Friday, July 9, 2010

Life is good, life is... ridiculous

Nationals hosed my legs for a couple of days. I think the heat drained all the minerals out of my body and there was a bone-deep kind of ache going on long after the rest of me felt pretty all-right. Still I tapped out 19hrs, the most stress of which was loaded into a few solid rides built around the Thursday Nighter and then later the Firecracker Crit on the 4th.

I rolled home after the crit and parked the bike, scoured the fridge quickly for some grub, and hopped into the shower. Ten minutes later I got out and smelled a faint smoke/burnt rubber kind of smell, which was really weird, but people barbeque this time of year so I wasn't too worried. I checked that I hadn't somehow turned on the stove or that the electric kettle wasn't somehow cooked out. Nope, all good. Then, standing in my towel, I noticed a bunch of cars parked out in front of the house and so I took a little peek out the window to see what was going on. And what was going on was some serious 4th of July action: flags, smoke, firemen, chainsaws, crowds, and very nearly a cooked dog as the house across the street and one-over was literally on fire:





Yep, in the short time between me getting home and getting out of the shower, the fence next to that house had caught fire (guess is that a firework landed in the bark-o-mulch) and completely burned down while catching the house itself on fire, and the fire department showed up and cut holes into the roof which let out the more enormous plume of grey and brown smoke. They stripped the siding off one side, rescued the dog, sprayed water 60ft into the air as they hosed down the rafters, and generally put on a good show. This was far better than the evening fireworks at Alton Baker, although much scarier to think that it could have just as easily been the house next door to me, or for that matter, mine.

Tuesday I had an interview in PDX and spent the whole day up there visiting family after business was taken care of and also decided to stay and cut my teeth on my first ever trip to PIR for the Tuesday night series. The crits in Eugene are 25-30miles and 15-30 guys, this was 40 miles and 75 riders on a windy night and a twisty race track. I got there late (Portland traffic = suck) and got almost zero warmup. We rolled out slowly so I attacked the first time down the back straightaway. Rubicon's Taylor came up, then eventually Austin, Roman, and Ben C making 3 yellow riders, Austin and me. And we went 46kmph for almost the first half hour, and Taylor eventually had enough, then Ben, and Roman Austin and I kept the pace up all the way to the end. We put 3 minutes onto the field and had them in our sights on the home stretch. Awesome. I don't know if the field have ever been lapped at PIR but I think it needs to be done - that would mean gaining 4 minutes in 40 miles. We were ridiculous. I bombed the sprint but ended up 2nd due to the strange points thing - not having realized all along that we were getting points (3 deep) on the bell laps. Oops! Not like I would have wanted to be losing sprints to Roman every couple of laps anyways. It worked out. Hella fun. And made my butt super sore from going hard on no warmup.

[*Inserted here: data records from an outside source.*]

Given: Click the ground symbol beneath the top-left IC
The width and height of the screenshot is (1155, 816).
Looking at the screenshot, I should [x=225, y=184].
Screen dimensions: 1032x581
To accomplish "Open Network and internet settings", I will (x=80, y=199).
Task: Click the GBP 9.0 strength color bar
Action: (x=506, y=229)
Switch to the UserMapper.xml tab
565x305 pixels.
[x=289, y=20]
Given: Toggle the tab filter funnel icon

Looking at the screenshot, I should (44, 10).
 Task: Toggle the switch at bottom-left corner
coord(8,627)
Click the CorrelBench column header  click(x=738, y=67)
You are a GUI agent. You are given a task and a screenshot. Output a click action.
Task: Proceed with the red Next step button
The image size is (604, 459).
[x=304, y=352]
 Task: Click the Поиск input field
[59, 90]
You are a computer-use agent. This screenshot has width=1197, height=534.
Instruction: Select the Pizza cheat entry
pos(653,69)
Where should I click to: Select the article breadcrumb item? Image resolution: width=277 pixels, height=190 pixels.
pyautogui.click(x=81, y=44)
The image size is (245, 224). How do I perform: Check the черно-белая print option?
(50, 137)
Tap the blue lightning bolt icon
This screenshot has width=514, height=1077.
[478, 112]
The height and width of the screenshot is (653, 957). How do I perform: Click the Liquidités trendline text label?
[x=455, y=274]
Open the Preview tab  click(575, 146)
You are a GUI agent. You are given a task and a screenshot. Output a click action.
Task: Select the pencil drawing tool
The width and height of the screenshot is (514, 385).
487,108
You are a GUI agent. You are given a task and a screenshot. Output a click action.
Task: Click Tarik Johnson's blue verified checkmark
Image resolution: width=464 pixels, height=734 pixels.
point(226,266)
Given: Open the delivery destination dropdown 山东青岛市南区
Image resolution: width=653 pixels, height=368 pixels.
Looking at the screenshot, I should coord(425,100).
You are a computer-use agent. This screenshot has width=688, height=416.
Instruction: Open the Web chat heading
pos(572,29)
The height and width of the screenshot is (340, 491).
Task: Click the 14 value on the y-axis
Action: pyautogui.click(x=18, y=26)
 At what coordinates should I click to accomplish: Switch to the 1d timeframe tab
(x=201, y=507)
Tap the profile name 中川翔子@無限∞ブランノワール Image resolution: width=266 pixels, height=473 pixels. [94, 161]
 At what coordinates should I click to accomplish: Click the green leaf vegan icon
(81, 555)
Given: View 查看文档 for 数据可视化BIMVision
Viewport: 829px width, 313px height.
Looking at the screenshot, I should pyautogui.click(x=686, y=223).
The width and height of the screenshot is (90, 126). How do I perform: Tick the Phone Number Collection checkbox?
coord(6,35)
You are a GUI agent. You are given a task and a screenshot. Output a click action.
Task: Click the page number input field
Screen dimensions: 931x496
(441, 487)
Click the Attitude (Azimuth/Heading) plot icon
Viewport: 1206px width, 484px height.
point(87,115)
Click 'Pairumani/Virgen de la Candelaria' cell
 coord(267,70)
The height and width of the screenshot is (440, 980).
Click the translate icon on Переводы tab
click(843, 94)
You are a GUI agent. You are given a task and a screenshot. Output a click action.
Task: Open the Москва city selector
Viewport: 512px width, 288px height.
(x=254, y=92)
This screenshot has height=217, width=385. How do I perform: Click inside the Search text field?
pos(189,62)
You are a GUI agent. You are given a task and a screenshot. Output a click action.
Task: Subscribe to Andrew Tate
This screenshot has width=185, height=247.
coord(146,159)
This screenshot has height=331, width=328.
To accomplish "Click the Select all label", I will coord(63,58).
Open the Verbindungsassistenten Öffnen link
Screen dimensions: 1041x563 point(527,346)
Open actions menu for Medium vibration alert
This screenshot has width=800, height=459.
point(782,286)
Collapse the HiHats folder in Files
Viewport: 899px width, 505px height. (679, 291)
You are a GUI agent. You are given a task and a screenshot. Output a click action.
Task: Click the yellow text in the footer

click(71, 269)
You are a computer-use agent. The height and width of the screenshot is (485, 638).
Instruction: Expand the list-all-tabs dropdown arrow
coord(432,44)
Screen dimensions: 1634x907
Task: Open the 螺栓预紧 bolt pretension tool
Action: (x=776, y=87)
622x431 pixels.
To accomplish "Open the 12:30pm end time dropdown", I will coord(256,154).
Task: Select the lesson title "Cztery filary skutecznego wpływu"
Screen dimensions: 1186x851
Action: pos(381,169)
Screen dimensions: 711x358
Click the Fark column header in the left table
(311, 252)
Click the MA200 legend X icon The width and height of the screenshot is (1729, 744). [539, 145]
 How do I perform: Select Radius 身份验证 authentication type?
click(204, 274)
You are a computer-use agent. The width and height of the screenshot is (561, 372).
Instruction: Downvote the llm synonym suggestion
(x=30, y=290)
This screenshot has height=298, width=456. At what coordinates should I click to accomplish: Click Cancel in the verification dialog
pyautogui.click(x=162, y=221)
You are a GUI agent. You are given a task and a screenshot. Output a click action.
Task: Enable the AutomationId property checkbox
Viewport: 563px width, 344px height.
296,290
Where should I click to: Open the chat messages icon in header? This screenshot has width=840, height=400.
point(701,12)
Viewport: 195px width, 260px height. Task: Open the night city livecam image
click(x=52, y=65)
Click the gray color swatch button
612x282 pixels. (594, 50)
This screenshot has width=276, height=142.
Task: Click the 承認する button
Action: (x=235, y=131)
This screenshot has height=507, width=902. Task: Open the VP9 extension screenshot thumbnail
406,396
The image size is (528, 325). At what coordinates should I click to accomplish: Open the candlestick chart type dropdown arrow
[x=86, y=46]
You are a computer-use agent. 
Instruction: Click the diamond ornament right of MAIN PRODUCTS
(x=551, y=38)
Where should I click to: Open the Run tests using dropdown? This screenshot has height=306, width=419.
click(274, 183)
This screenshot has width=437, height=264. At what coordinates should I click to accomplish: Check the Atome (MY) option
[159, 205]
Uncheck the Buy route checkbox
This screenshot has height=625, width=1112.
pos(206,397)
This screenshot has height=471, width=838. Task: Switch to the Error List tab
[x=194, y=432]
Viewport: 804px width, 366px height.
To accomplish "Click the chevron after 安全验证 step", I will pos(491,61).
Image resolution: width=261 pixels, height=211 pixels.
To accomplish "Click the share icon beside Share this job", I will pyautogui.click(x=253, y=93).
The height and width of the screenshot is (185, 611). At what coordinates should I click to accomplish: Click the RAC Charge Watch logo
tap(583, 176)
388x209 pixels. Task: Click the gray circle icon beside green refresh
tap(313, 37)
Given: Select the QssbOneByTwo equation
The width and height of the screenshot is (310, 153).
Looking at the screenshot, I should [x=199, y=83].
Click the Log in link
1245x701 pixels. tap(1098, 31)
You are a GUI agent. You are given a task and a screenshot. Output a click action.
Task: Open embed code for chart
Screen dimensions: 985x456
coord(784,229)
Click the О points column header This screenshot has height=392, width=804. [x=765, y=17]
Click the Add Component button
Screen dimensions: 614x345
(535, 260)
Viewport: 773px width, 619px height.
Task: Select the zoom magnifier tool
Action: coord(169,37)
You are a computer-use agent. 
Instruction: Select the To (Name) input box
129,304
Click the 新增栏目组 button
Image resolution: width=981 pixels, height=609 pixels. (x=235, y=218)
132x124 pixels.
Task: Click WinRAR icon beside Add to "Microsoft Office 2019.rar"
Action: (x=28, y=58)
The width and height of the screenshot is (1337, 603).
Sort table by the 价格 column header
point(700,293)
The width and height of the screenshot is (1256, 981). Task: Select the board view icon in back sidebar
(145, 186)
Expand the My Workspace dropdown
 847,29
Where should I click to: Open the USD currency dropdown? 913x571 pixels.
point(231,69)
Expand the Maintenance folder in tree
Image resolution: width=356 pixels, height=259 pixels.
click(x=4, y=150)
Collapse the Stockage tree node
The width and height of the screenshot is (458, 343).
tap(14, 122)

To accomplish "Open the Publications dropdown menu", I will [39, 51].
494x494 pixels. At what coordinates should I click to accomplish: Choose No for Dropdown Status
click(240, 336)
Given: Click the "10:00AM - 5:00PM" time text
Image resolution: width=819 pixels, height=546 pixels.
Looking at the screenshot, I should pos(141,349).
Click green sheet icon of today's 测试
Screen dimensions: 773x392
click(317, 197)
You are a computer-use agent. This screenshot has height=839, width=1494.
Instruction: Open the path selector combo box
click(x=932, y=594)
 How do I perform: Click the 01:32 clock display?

Thursday morning I drove back up to Portland to meet up with the yellow squad and take a trip up to Vancouver, BC as a guest to race the Tour de Delta with them, part of the remnants of BC SuperWeek. We've been put up in host housing and I have had the distinct pleasure of listening to a bunch of Kiwis make fun of Canadian accents - which means I have no idea what they are saying but it sounds funny as hell.

Delta is a short 3k prologue, a crit, and a 160k windy hard road race. Sounds great, right? Right. Except that we found out this morning that the crit is in fact the Canadian National Championships. WHAT?! Well that just upped the ante - especially since Ben, our Canuck, is now completely jacked on the crit. Oh, lord. This is going to be harder than I expected, and I expected it to be hard. I had figured I could survive the crit and hopefully help the boys do some good in the RR, but since this is a sprinting type of team this crit is now the Real Deal. And I am afraid that I am going to Suck. Well, I'm strong enough to come through OK, but a National level crit is not exactly the kind of thing where I am going to do much good. So we will see. I skipped the US Natz crit on purpose, and now am entered to the Canadian Natz crit on accident. Hah, the irony of that.

Well, at least I got to wear a clean new pair of shorts and if I can do any good at all, even for one lap, it will be worth it.